Churchill Downs president/CEO Thomas Meeker said Wednesday that the track-operating company will be focusing on securing favorable legislation to allow alternative gaming in some states and a company-wide Customer Relations Management program during the remainder of 2004.
Speaking during a teleconference Wednesday to address Churchill's first-quarter earnings report, Meeker said the legislative push for legalized alternative gaming and the CRM initiative, as well as the company's construction at its flagship track, contributed to a slightly higher net loss during the first quarter that ended March 31.
Churchill reported net revenues of $37.7-million for the first three months of this year represented a 5.6% gain over the comparable period one year ago. The net loss for the quarter was $11.7-million ($0.89 per share), compared with a net loss of $11.5-million ($0.87 per share). The company, which historically registers a first-quarter loss because its tracks have nominal amoung of live racing during the period, had forecast a quarterly loss of $0.92 per share.
"I was pleased with the first-quarter loss," Meeker said.
In addressing the quarterly numbers and Churchill's plans for 2004, Meeker said the company will continue to push for alternative gaming in such critical states as California, Illinois, Kentucky, and Pennsylvania. Meeker said there is also the possibility of a statewide alternative gaming referendum in Florida this year, which Churchill would support.
Reiterating Churchill's off-stated reluctance to discuss pending racetrack acquisitions, Meeker did not address the company's ongoing bid to purchase the Fair Grounds racetrack in New Orleans. Although Churchill does not comment on possible acquisitions until the deals are done to the point "we can deliver," Meeker said Churchill continues to seek racetracks that can be added to the company's wagering stream, especially in the first quarter. The dates historically raced by Fair Grounds from late fall to spring would bridge the gap that currently exists in Churchill's racing/wagering menu.

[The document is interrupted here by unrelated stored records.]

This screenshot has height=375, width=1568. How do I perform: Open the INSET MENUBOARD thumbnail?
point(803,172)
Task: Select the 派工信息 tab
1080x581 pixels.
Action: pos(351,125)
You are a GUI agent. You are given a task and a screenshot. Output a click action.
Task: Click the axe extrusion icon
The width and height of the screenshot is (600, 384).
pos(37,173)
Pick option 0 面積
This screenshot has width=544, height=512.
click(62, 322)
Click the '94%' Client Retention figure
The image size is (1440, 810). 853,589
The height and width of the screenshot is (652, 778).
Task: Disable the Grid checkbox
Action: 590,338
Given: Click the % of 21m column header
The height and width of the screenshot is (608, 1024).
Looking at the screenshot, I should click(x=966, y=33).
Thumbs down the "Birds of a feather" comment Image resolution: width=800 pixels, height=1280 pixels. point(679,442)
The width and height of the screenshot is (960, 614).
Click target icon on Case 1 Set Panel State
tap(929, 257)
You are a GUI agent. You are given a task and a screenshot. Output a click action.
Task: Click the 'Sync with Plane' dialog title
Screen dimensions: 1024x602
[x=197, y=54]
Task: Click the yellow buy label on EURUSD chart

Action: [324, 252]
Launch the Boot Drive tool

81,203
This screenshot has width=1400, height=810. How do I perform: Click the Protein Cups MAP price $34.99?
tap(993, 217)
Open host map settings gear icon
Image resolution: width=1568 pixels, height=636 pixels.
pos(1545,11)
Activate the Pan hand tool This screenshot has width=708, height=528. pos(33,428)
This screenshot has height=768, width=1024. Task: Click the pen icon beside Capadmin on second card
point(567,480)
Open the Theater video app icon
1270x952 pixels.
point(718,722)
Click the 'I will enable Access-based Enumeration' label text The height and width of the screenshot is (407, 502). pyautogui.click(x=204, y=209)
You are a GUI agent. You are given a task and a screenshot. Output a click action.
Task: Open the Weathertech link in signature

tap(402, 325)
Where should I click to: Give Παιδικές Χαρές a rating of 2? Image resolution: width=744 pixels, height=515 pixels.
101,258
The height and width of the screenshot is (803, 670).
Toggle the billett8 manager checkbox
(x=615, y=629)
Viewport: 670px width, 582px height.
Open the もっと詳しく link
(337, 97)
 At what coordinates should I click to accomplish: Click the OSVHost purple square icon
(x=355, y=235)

Meeker said Churchill is projecting earnings during the current second quarter of between $2.10 and $2.15 per share, noting that the recently concluded Kentucky Derby-Oaks weekend was successful despite the fact the main Churchill Downs clubhouse is in the midst of a major renovation and that the track was deluged with about an inch of rainfall shortly before the Derby was run Saturday.
"Preliminary data related to Derby weekend are not in, but are very encouraging for both the company and the racing industry," Meeker said. "The logistics associated with this year's Derby weekend were the most challenging I have seen in 20 years with the company."
Wagering on the Derby and Derby Day card were North American records and the on-track attendance fell only 2% for the weekend, for which Churchill had programmed a 5% dropoff, Meeker said. While the attendance and wagering results were good, Meeker said the most impressive statistic from the weekend was the 2.5 million unique visitors to the kentuckyderby.com Web site.